We could encrypt the value of the global to make it harder to unset?
Mike suggests this too.
>>> The attached patch is not completely finished. We need to disable
>>> vtable validation on both sides of a static dlopen boundary because
>>> the vtables are not shared across the boundary. This is what causes
>>> dlfcn/tststatic2 to fail.
>> How do you plan to disable the hardening at the static dlopen boundary?
> Set the flag on both sides once dlopen is called. I see no way to
> avoid that because we cannot know if any of the functions in the
> loaded DSOs access stdio streams on both sides of the boundary.
You answer this below.
> We could presumably add a flag that inhibits this for internal DSOs
> which we know do not have such behavior.
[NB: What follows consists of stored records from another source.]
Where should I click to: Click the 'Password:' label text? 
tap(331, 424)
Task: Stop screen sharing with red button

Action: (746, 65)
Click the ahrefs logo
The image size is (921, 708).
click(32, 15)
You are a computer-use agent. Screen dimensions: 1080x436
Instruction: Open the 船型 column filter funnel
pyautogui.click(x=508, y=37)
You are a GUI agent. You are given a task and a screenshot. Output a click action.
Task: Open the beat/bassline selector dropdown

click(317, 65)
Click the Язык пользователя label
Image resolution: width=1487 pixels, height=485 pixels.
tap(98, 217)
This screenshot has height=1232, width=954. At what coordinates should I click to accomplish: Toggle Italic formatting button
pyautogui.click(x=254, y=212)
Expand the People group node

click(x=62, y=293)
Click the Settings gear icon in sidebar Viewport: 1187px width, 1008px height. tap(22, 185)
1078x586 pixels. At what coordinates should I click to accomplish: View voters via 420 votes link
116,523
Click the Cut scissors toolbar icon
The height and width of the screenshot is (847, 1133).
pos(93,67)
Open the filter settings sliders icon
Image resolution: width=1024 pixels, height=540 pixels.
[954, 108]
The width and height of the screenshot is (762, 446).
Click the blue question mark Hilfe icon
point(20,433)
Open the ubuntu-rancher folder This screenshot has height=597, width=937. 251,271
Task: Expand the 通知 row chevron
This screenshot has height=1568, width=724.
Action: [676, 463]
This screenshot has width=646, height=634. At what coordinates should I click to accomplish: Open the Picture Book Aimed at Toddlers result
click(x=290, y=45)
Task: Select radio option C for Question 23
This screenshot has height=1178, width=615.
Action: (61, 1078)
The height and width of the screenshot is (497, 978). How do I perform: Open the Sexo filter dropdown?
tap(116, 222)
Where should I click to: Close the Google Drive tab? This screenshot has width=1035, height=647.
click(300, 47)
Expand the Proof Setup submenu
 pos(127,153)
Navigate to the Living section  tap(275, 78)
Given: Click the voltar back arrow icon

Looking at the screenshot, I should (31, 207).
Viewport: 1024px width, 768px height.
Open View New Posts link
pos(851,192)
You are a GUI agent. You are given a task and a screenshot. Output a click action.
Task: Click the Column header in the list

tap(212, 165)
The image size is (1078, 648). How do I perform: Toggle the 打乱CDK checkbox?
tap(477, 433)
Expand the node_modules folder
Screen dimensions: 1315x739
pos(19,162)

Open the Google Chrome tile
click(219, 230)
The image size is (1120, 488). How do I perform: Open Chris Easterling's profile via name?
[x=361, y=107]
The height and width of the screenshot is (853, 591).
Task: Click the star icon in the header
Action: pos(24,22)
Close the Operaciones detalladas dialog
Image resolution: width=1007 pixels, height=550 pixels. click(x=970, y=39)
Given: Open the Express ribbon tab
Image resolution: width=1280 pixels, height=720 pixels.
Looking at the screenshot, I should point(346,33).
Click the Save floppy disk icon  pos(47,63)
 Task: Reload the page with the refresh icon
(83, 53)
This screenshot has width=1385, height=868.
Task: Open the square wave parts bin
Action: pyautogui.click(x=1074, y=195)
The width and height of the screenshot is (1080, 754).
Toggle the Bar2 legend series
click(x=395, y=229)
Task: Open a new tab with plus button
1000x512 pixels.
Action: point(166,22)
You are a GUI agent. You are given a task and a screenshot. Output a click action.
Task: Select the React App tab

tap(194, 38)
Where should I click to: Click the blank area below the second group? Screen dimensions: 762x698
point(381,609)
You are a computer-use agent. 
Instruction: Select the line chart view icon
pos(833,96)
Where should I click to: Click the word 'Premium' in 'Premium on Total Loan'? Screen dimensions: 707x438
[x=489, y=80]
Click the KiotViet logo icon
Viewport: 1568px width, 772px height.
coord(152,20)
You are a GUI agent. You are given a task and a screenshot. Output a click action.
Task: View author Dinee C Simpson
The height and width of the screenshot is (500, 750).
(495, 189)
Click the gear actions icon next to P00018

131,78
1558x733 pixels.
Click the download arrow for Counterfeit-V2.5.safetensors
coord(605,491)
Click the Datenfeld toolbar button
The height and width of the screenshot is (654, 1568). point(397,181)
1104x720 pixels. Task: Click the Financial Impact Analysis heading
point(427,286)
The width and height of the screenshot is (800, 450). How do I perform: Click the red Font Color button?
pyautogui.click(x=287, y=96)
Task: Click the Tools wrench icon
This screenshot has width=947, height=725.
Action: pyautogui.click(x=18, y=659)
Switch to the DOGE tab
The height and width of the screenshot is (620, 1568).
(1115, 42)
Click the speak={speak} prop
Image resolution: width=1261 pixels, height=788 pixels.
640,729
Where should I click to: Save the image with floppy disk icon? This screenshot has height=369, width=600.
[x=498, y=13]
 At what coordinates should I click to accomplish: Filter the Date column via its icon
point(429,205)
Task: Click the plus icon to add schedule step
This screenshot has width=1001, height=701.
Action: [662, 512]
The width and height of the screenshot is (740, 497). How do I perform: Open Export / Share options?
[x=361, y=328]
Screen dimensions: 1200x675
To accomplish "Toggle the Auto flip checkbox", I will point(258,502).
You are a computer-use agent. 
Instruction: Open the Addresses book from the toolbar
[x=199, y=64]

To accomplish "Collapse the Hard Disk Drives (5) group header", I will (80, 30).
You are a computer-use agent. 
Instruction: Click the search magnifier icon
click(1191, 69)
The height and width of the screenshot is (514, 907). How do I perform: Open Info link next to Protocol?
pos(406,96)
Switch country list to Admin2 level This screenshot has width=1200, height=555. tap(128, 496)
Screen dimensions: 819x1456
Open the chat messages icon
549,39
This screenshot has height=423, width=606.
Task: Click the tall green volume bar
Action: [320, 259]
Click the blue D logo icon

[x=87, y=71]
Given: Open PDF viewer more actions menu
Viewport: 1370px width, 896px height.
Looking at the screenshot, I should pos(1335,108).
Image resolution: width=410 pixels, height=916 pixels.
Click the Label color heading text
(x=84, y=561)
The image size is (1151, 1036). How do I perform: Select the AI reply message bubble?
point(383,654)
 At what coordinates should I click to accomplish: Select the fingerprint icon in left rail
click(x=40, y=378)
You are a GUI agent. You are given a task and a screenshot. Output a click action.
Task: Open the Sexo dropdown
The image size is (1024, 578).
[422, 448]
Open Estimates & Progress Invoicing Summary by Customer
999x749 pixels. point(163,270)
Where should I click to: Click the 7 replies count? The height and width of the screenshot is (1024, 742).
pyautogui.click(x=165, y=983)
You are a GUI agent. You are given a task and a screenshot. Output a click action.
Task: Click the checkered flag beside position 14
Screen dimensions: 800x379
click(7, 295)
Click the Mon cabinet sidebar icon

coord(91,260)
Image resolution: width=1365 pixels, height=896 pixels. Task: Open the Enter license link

But I'm not sure if this is
Let us stay focused on the hardening aspect for this first change.
>> What we really want is a set of internal initializers that are run during
>> static dlopen / dlmopen that allow the library to copy key state into the
>> other namespace.
> We don't need pass across any actual data, or affect relocation, so
> it's easier. malloc in libc.so does the following to detect whether
> it's running across a linking boundary:
> #ifdef SHARED
> /* In case this libc copy is in a non-default namespace, never use brk.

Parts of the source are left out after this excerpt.